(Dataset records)

========================================

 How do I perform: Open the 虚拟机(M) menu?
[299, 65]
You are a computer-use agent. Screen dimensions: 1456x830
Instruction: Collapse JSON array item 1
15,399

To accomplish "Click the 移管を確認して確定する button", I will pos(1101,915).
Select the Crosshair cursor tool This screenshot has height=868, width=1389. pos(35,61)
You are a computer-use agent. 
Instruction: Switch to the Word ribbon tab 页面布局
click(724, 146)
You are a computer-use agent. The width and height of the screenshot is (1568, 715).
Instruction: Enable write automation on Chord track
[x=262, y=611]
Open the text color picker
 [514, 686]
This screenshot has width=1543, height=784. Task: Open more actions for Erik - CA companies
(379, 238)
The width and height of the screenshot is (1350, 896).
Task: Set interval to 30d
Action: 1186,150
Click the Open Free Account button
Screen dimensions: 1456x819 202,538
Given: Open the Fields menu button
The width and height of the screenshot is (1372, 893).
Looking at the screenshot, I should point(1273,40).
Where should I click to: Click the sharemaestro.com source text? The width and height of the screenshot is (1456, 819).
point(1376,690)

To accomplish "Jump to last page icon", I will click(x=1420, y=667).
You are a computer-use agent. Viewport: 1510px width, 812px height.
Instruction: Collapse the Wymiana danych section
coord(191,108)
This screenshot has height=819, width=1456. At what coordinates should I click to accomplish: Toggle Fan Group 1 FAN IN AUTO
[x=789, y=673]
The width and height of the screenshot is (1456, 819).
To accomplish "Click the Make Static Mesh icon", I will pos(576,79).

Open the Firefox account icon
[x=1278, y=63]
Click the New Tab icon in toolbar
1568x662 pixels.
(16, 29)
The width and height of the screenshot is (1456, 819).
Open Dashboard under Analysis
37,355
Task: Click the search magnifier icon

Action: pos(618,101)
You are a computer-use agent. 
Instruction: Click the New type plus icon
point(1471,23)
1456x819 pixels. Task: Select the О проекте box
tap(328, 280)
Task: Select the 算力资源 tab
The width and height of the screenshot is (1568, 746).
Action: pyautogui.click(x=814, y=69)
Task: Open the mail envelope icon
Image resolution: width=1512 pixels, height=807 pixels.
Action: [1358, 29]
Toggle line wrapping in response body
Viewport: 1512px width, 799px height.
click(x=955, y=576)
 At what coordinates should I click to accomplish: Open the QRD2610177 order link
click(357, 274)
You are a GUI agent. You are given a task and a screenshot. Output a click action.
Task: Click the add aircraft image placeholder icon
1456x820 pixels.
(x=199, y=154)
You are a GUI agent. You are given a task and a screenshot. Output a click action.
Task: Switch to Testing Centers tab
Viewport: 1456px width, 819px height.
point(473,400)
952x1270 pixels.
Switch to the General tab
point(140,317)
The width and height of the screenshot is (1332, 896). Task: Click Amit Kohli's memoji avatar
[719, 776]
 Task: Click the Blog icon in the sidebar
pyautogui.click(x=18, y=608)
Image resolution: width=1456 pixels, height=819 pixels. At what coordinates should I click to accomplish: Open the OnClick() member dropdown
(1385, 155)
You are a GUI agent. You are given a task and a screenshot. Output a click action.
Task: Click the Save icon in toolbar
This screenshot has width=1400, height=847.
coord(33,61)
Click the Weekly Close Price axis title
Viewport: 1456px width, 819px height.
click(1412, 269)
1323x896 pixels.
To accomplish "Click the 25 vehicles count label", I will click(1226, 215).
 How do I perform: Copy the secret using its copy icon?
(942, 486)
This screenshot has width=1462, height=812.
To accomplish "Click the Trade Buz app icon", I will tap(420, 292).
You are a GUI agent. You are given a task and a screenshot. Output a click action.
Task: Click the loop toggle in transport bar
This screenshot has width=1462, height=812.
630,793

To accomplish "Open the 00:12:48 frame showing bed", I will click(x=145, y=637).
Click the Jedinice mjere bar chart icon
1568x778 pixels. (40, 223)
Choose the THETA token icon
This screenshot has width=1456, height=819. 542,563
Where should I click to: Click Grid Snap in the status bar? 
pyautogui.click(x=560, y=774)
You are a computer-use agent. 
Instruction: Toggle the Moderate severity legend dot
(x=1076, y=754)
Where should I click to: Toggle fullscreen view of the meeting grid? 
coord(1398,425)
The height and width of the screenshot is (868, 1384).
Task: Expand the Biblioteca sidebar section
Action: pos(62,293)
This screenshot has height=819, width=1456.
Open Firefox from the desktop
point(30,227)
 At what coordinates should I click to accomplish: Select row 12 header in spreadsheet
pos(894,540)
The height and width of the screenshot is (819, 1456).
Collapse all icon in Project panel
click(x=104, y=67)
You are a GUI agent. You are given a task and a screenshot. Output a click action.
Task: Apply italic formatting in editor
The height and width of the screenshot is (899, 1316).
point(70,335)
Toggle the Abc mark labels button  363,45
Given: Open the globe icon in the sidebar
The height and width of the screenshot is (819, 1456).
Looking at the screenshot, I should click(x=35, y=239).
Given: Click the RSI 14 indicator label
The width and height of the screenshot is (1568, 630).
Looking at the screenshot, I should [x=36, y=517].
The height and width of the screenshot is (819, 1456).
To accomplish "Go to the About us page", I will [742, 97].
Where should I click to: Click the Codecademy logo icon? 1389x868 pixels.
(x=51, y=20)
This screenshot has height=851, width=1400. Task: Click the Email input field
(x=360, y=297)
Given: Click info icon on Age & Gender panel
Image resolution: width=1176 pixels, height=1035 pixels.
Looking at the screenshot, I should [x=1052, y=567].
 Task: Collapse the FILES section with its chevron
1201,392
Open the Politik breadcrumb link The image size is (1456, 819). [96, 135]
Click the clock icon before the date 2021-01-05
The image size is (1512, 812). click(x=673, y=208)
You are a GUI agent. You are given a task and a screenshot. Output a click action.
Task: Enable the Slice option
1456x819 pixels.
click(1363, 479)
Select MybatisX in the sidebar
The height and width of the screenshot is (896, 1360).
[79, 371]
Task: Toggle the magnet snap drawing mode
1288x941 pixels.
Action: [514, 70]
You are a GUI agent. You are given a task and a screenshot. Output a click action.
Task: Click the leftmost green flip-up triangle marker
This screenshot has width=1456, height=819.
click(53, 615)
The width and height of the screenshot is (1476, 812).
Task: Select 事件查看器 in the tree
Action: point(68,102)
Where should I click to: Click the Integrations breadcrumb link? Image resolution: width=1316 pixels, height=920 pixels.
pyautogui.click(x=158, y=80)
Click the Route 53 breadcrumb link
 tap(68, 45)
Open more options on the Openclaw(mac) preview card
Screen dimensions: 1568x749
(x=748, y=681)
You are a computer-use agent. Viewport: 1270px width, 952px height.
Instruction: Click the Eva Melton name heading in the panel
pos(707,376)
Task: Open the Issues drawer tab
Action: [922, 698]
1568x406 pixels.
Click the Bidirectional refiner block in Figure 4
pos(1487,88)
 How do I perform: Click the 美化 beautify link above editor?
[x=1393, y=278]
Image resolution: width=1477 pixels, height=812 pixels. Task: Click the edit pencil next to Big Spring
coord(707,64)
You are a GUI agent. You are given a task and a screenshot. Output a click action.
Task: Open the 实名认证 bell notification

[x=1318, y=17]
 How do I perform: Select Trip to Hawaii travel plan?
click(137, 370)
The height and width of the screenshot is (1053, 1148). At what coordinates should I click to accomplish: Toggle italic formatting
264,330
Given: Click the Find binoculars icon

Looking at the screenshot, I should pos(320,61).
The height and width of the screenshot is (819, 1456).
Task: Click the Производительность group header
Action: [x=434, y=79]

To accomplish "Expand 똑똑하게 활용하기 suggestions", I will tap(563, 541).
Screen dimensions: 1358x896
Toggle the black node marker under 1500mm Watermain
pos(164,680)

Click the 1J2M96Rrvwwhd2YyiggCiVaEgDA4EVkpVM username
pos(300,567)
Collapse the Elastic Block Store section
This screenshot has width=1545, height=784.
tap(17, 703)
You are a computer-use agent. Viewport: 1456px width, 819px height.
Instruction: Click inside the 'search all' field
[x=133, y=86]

========================================

▸ TASK DETAILS:
Reproduce exactly the section above that begins at the line containing "Open the Politik" and ends at the line containing "Task: Enable the Slice option", leaving out all other lines.

▸ TASK RESULT:
Open the Politik breadcrumb link The image size is (1456, 819). [96, 135]
Click the clock icon before the date 2021-01-05
The image size is (1512, 812). click(x=673, y=208)
You are a GUI agent. You are given a task and a screenshot. Output a click action.
Task: Enable the Slice option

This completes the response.